I'm unable to PSRemote to my Hyper-V host, nor can I connect to it using Hyper-V Manager. This occurs from a client VM, but not the server VM. I can PSRemote and connect without problem from the server.
This is my setup:
- [HOST] is Hyper-V 2016
- [SERVER] is a Server Essentials 2016 VM
- [CLIENT] is a domain-joined VM, running Windows 10 v1607
- I'm signed into both [SERVER] and [CLIENT] under the domain admin account
Error Message:
Enter-PSSession : Connecting to remote server [HOST] failed with the following error message : WinRM cannot complete
the operation. Verify that the specified computer name is valid, that the computer is accessible over the network, and
that a firewall exception for the WinRM service is enabled and allows access from this computer. By default, the WinRM
firewall exception for public profiles limits access to remote computers within the same local subnet. For more
information, see the about_Remote_Troubleshooting Help topic.
[HOST] Firewall Configuration:
Troubleshooting Steps:
- I've set the WinRM firewall entry on [HOST] to
Allprofiles andAnyremote address - I've disabled the firewall on [HOST] entirely
- I've scoured the troubleshooting steps found here
- I've successfully run this command on [HOST]:
C:\>winrm set winrm/config/client @{TrustedHosts="CLIENT"} - I've successfully run this command on [HOST]:
PS C:\> Enable-PSRemoting -Force - I've started the WinRM service on [CLIENT]
- I've reviewed this Q&A, but the suggestions provided there don't work for me.
- I've reviewed all of the Q&A here, but none apply directly. The closest I found was this one, but I'm not sure how to temporarily disable GPO on [CLIENT] as described.

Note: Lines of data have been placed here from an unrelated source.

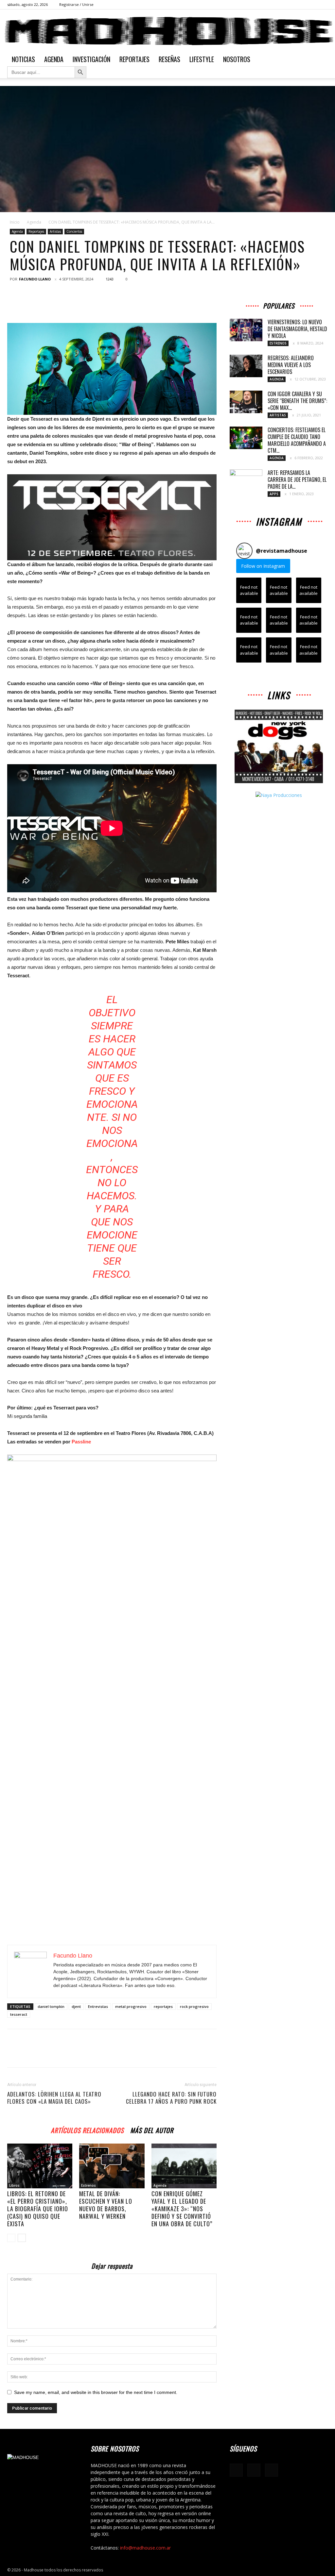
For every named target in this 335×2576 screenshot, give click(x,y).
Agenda (53, 59)
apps (274, 494)
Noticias (23, 59)
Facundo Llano (35, 279)
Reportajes (134, 59)
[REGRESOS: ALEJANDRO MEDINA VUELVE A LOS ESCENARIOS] (246, 366)
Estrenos (88, 2185)
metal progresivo (131, 2006)
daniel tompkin (51, 2006)
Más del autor (151, 2129)
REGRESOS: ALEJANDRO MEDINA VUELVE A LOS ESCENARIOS (291, 365)
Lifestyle (201, 59)
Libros (14, 2185)
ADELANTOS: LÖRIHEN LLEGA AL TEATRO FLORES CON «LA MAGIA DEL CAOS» (54, 2098)
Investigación (91, 59)
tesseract (18, 2014)
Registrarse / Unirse (76, 4)
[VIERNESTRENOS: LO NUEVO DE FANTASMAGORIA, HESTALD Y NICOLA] (246, 330)
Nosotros (236, 59)
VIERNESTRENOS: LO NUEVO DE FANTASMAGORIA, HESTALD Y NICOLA (297, 329)
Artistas (55, 231)
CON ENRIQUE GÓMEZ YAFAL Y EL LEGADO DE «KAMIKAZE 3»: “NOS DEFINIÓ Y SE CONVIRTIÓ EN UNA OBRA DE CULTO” (181, 2208)
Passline (80, 1441)
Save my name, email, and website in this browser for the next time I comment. (95, 2392)
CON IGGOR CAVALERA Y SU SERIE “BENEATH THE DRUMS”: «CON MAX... (297, 401)
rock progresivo (194, 2006)
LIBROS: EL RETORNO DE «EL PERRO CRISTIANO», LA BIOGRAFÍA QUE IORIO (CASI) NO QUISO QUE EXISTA (37, 2208)
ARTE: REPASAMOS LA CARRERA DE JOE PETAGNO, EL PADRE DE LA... (297, 479)
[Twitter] (323, 4)
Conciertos (74, 231)
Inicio (15, 222)
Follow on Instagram (263, 566)
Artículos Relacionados (87, 2129)
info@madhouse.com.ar (145, 2548)
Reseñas (169, 59)
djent (76, 2006)
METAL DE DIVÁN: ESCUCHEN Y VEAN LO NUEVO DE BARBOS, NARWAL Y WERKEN (105, 2204)
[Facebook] (301, 4)
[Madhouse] (167, 31)
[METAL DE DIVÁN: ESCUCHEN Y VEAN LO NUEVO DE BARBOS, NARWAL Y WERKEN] (111, 2166)
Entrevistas (98, 2006)
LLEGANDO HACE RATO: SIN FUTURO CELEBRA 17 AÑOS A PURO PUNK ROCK (171, 2098)
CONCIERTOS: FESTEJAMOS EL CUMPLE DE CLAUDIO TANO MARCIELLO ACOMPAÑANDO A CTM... (297, 440)
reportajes (163, 2006)
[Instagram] (312, 4)
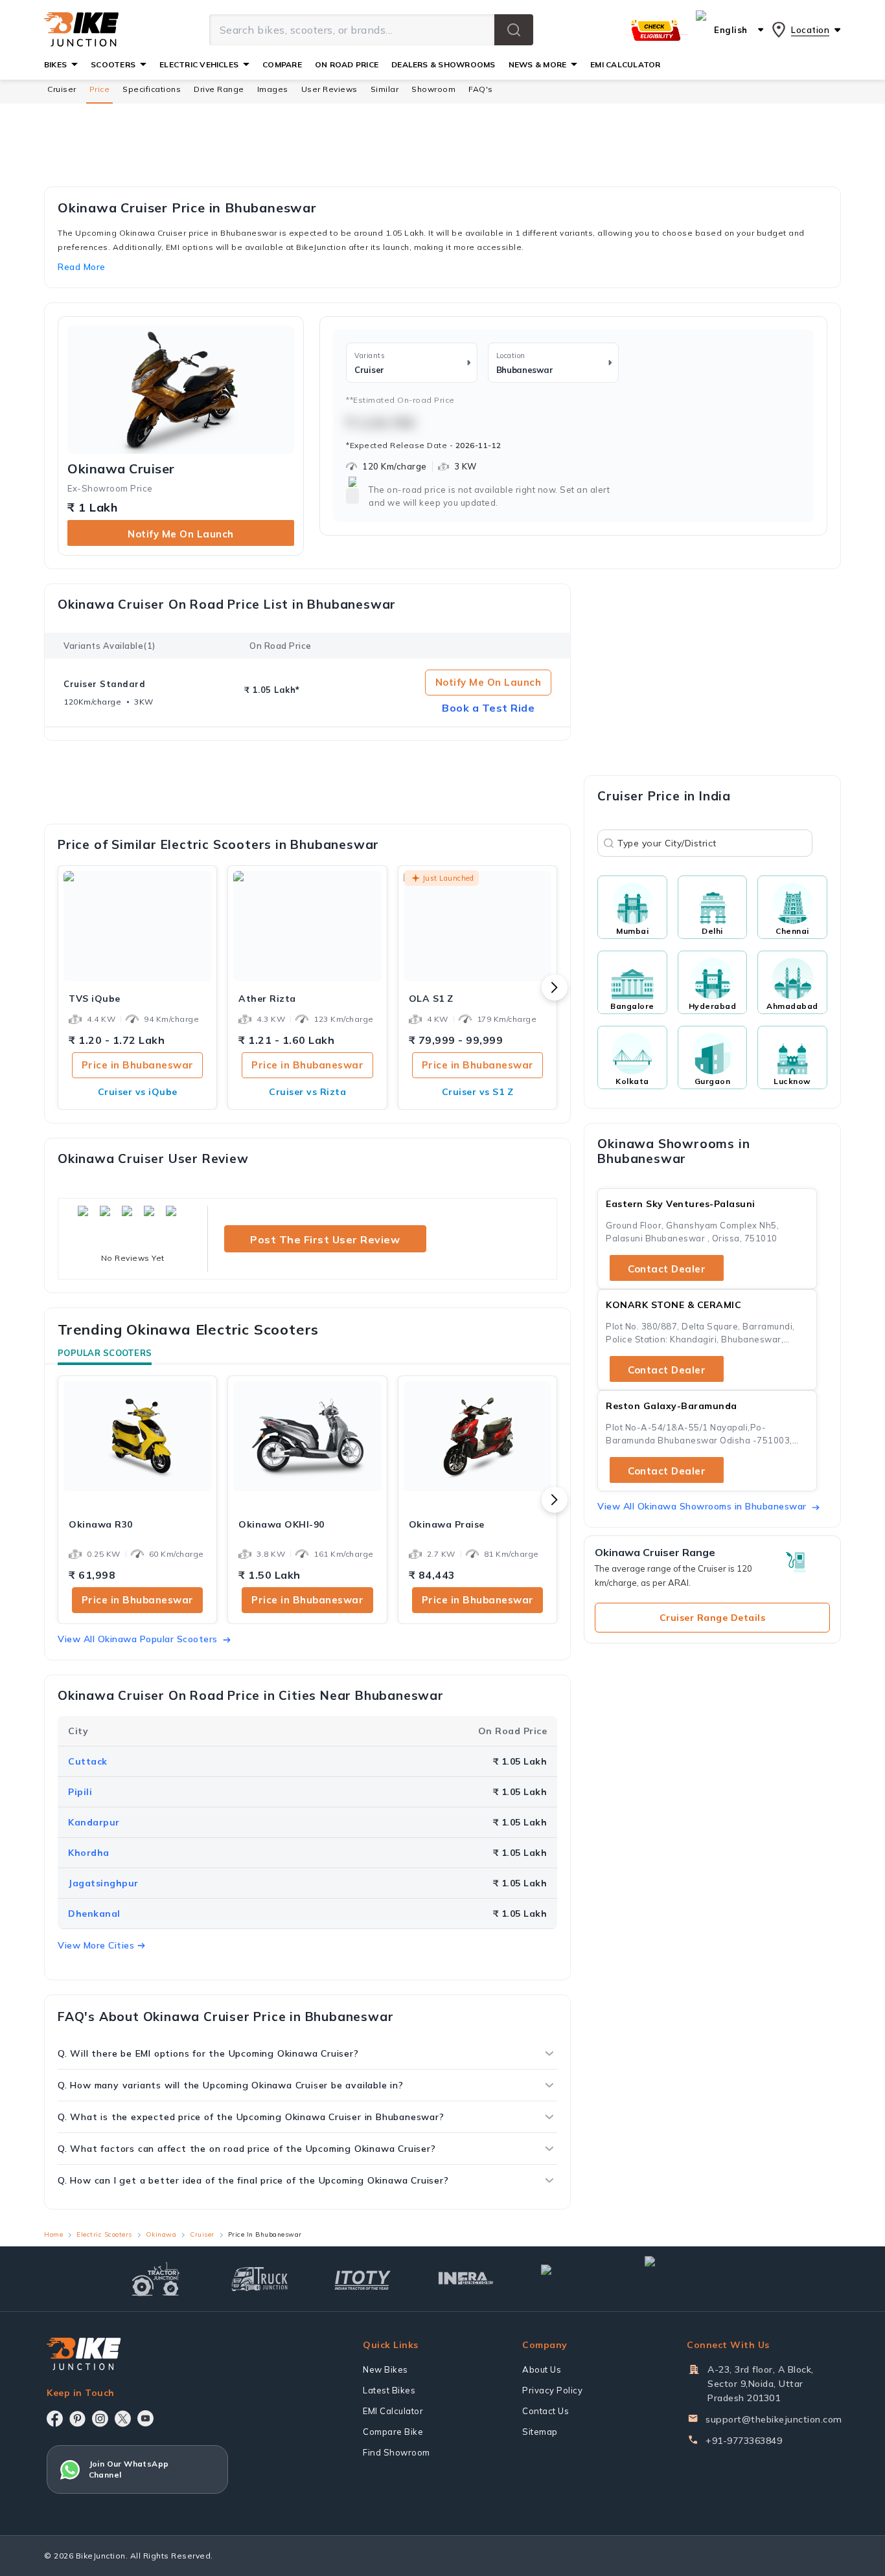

The WinRM event log on [CLIENT] shows these errors:
Command:
Get-WinEvent -LogName Microsoft-Windows-WinRM/Operational -MaxEvents 10 | Where-Object {$_.LevelDisplayName -eq "Error"} | fl
Result:
TimeCreated : 3/18/2017 12:43:46 PM
ProviderName : Microsoft-Windows-WinRM
Id : 142
Message : WSMan operation CreateShell failed, error code 2150859046
TimeCreated : 3/18/2017 12:43:46 PM
ProviderName : Microsoft-Windows-WinRM
Id : 161
Message : WinRM cannot complete the operation. Verify that the specified computer name is valid, that the
computer is accessible over the network, and that a firewall exception for the WinRM service is enabled
and allows access from this computer. By default, the WinRM firewall exception for public profiles
limits access to remote computers within the same local subnet.
TimeCreated : 3/18/2017 12:43:46 PM
ProviderName : Microsoft-Windows-WinRM
Id : 138
Message : The client got a timeout from the network layer (ERROR_WINHTTP_TIMEOUT)
This also occurred before I upgraded both [HOST] and [SERVER] from 2012R2 to 2016, so it leads me to believe that it's something on [CLIENT].
Oddly, I was temporarily able to connect from [CLIENT] immediately after the upgrade. I don't recall whether that was before I turned on the default security GPO on [SERVER] and imported my custom (non-security-related) GPO settings from backup; perhaps it might be related to that?
Is there a firewall rule on [CLIENT] that I need to create/enable? I can't turn the firewall off as a troubleshooting step, as it's managed by the default WSE GPO; as previously mentioned I don't know how to temporarily override that (or even if it's safe to do so).
Best Answer
I certainly wouldn't have expected this to be the answer...
On a whim, I tried connecting using the FQDN (e.g.
host.domain.tld). To my surprise, it sailed right through, under bothEnter-PSSessionand Hyper-V Manager.It might be something in the TCP/IP DNS settings on [CLIENT]. I'll have to check on that.
But for the time being, this does the trick.
--EDIT--
OK, got it.
The hosts file on [CLIENT] had a stale record with an outdated IP address for [HOST]. That's why WinRM would only work when I used the FQDN.
I removed the record and everything started working correctly immediately.